Algunos de los veteranos involucrados afirman que no sabían sobre la participación de Arabia Saudita detrás de la campaña de cabildeo.

“Tenía todo el sentido del mundo, cuando descubrimos que los saudíes habían pagado por ello”, dijo el veterano de la Armada Henry García, quien dice que el Reino de Arabia Saudita no se mencionó en la invitación inicial.

Durante el viaje, García dice que uno de los organizadores del viaje estaba bebiendo champán y dejó pasar un comentario sobre un príncipe saudí. Fue entonces cuando se presentó la realidad para el veterano de la Armada.

“Dije: ‘Oh, nos están usando para darle dinero a Trump'”, afirmó García.

Los cabilderos no mostraron miedo de gastar dinero, prodigando a los veteranos en todo momento con el interés de inyectar tanto dinero como fuera posible en los bolsillos de Donald. Por cierto, un método y una jugada interesante, si le piensas bien.

“Hemos realizado cientos de eventos de veteranos, nos hemos alojado en Holiday Inns y hemos comido Ritz Crackers y limonada. Y nos quedamos en este hotel que cuesta $ 500 por noche. Nunca había visto algo como esto. Era como: “¡Eso es lo que es tan genial! Bebe por nosotros “, dijo el veterano de la marina Dan Cord.

Mientras que los cabilderos insisten en que eligieron el hotel de Trump simplemente porque tenía vacantes asequibles, uno tendría que ser un tonto para ver la operación como algo menos que un esfuerzo deliberado de los cabilderos del Reino de Atabia Sauidta para influir en el nuevo presidente electo, de forma que viera su agenda en una luz favorable.

Caminaríamos allí y nos dirían: ‘¿Son ustedes los veteranos que están siendo sobornados?‘”, dijo el veterano del ejército Robert Suesakul, describiendo las interacciones con miembros del personal del Congreso que estaban al tanto del dinero saudí detrás de sus esfuerzos de cabildeo.

Los veteranos le dijeron a The Washington Post que estaban sorprendidos de cuán amplios fueron los esfuerzos para cabildear. Se les dijo que el proyecto de ley que permitiría a las familias del 9/11 demandar al Reino de Arabia Saudita podría abrir las puertas a otros países para demandar a los Estados Unidos, e incluso podría llevar a gobiernos extranjeros a procesar a veteranos de los Estados Unidos por actividades de guerra.

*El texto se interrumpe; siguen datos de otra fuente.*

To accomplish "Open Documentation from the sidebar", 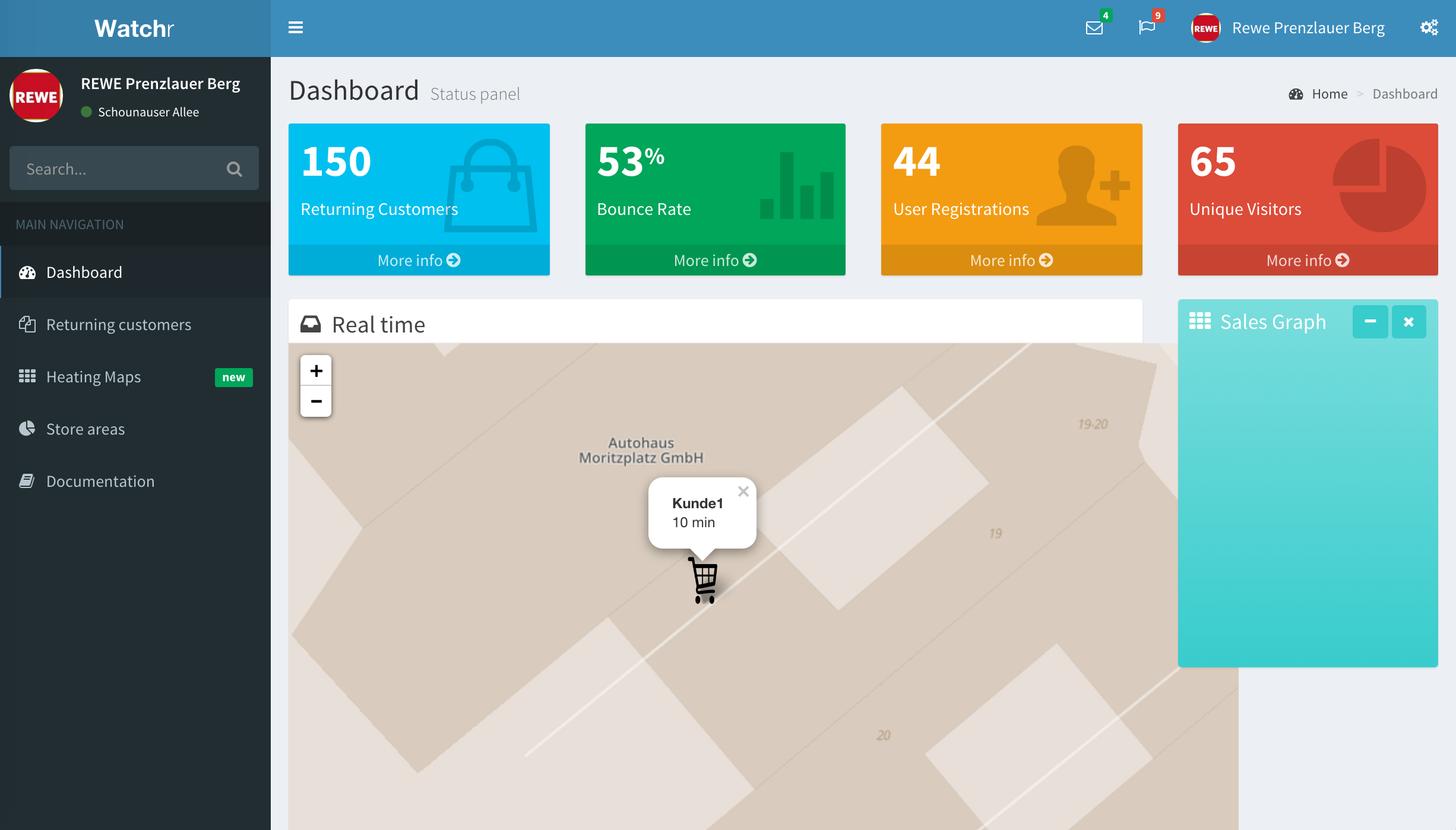I will [100, 481].
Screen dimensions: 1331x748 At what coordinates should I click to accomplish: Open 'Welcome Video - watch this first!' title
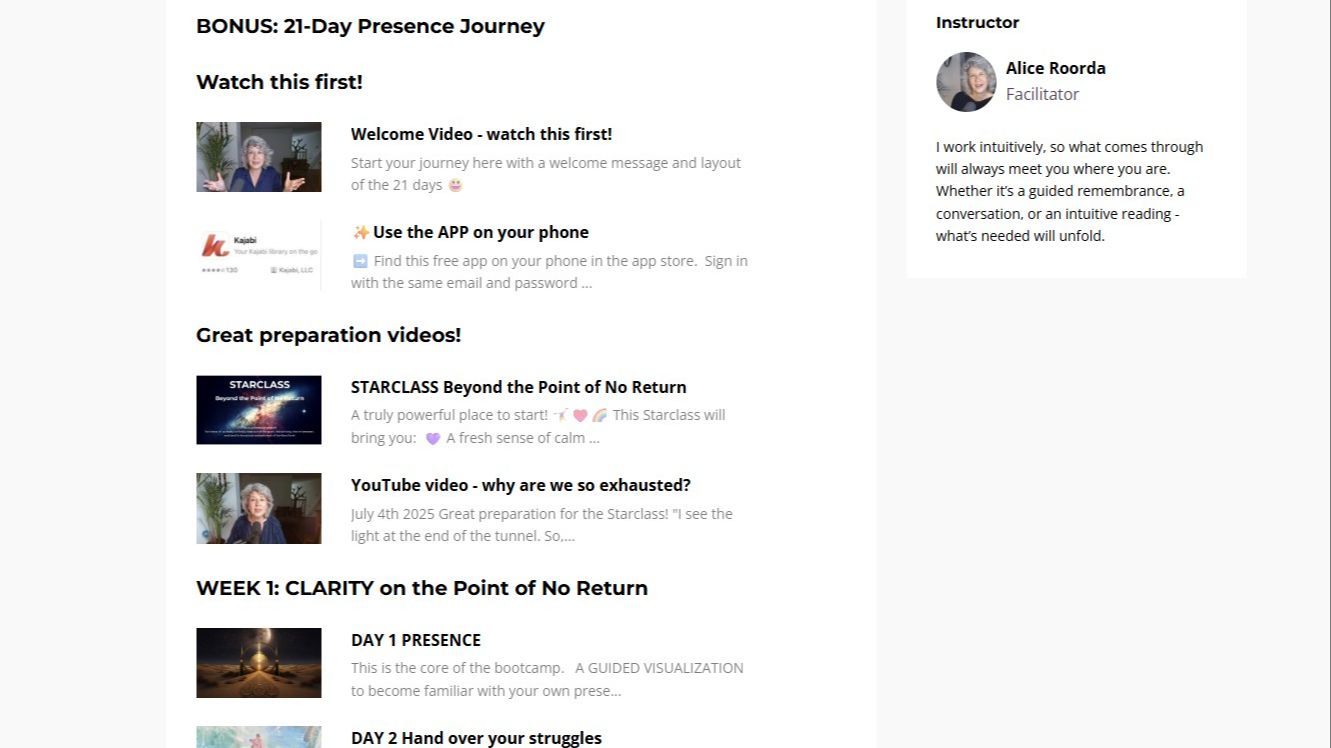pos(481,134)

Un tema matizado, sin duda, pero a los veteranos que hicieron el viaje solo se les entregaron algunas hojas de datos sobre el mismo. No se les proporcionó el tipo de reuniones informativas en profundidad que les hubieran permitido actuar como defensores bien informados y convincentes para bloquear el proyecto de ley.

Además, los viajes se organizaron durante períodos de tiempo en los que la legislación en cuestión apenas se discutía en el Congreso. Claramente, el pretexto de “cabildeo” se usó únicamente para entregar sobornos a Trump y sus negocios.

Parece que los esfuerzos también tuvieron éxito, dada la negativa desafiante del gobierno a condenar al Príncipe Mohammad bin Salman por haber ordenado el asesinato y desmembramiento del periodista del Washington Post Jamal Khashoggi, a pesar de las pruebas concluyentes de la CIA que demuestran que el Príncipe Heredado Mohammed bin Salman estuvo directamente involucrado en su asesinato.

Trump ha sido comprado y pagado y ahora debe ser acusado.